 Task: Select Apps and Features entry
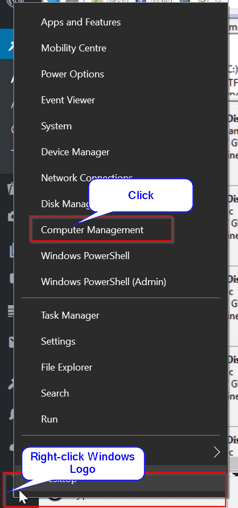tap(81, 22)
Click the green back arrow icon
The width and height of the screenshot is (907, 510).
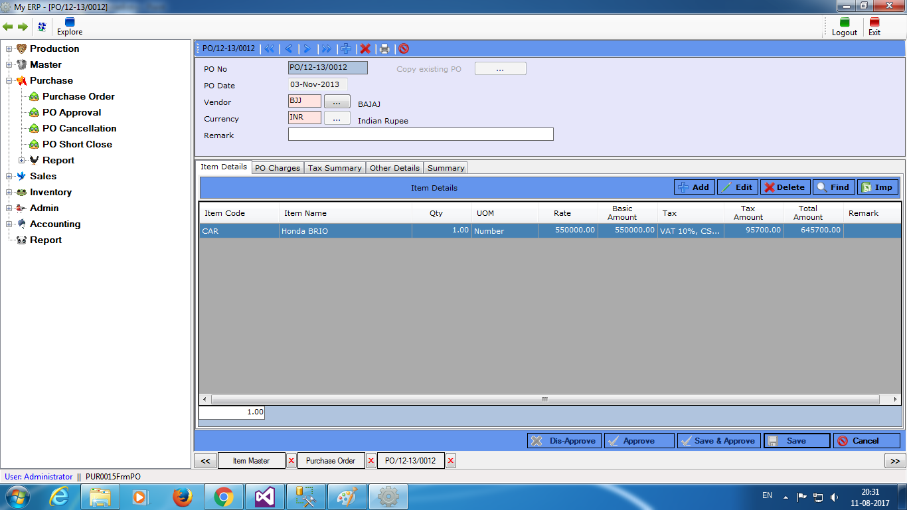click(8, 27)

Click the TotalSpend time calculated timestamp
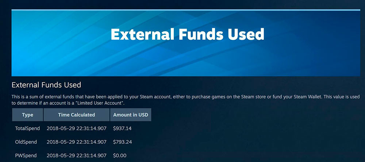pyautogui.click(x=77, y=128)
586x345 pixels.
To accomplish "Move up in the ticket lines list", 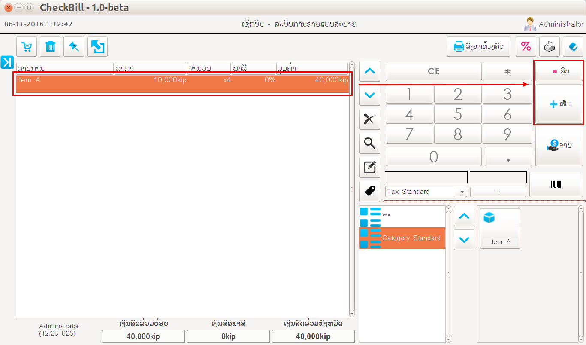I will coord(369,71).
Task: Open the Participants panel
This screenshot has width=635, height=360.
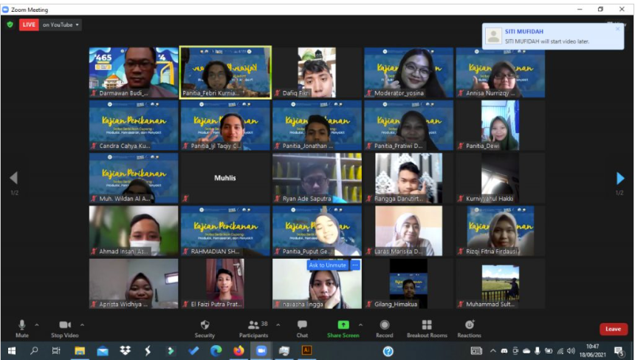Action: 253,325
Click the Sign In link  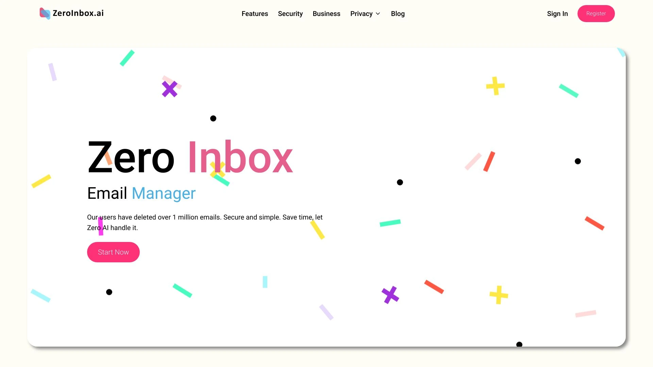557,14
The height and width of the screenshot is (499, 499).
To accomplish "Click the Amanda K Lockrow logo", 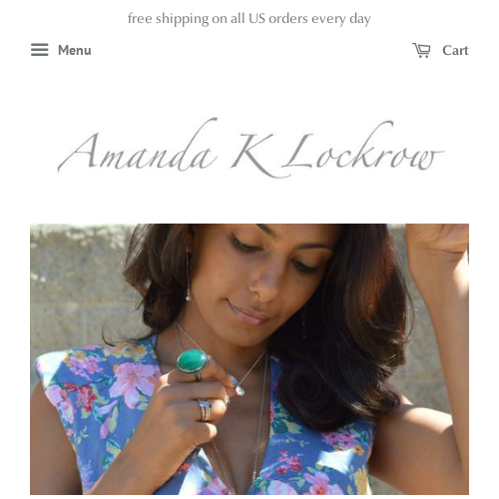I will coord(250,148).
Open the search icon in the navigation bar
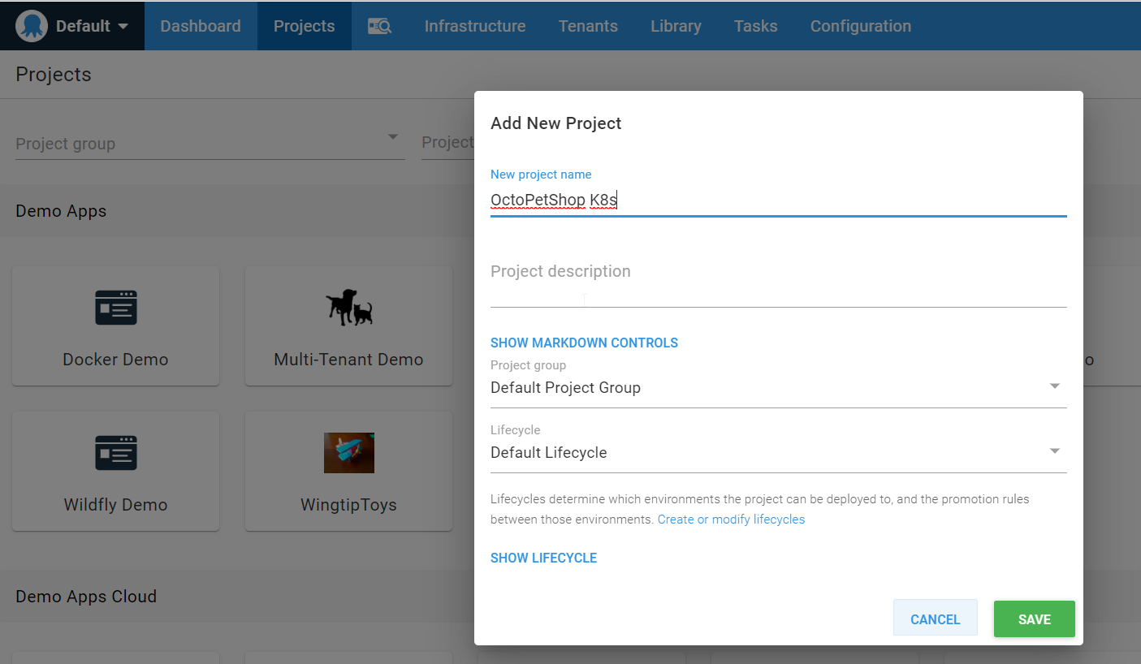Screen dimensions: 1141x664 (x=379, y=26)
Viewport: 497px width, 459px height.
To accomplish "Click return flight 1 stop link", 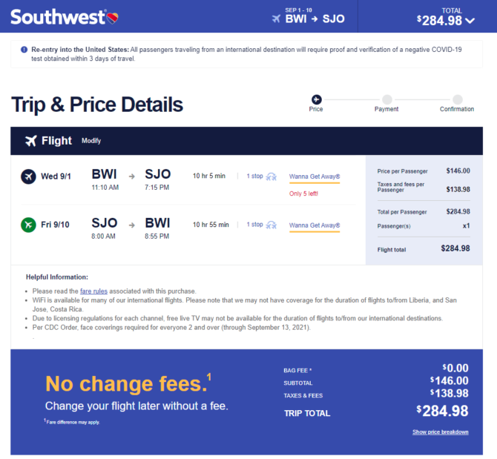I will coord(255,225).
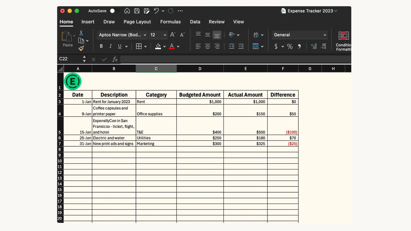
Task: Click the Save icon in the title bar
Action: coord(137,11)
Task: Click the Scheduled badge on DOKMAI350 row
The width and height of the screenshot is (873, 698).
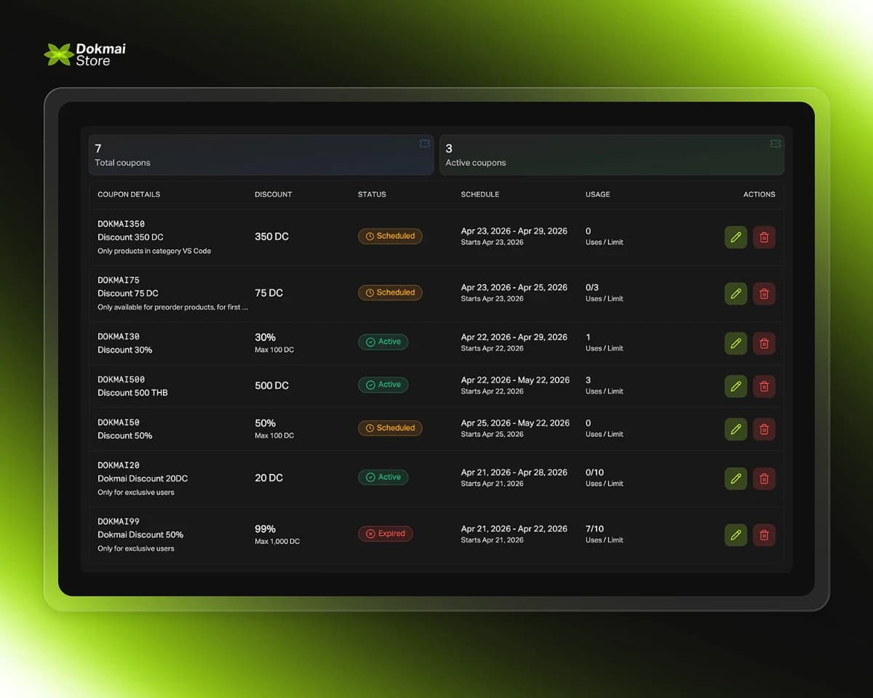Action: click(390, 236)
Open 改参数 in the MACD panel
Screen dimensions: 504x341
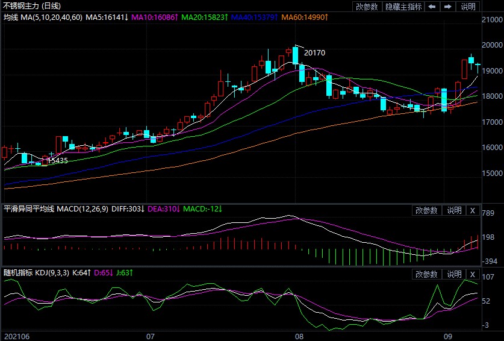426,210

______

What is being asked: Identify the lines above with the word "panel". Copy them.

Reply:
Task: Open the Participants panel
Open 改参数 in the MACD panel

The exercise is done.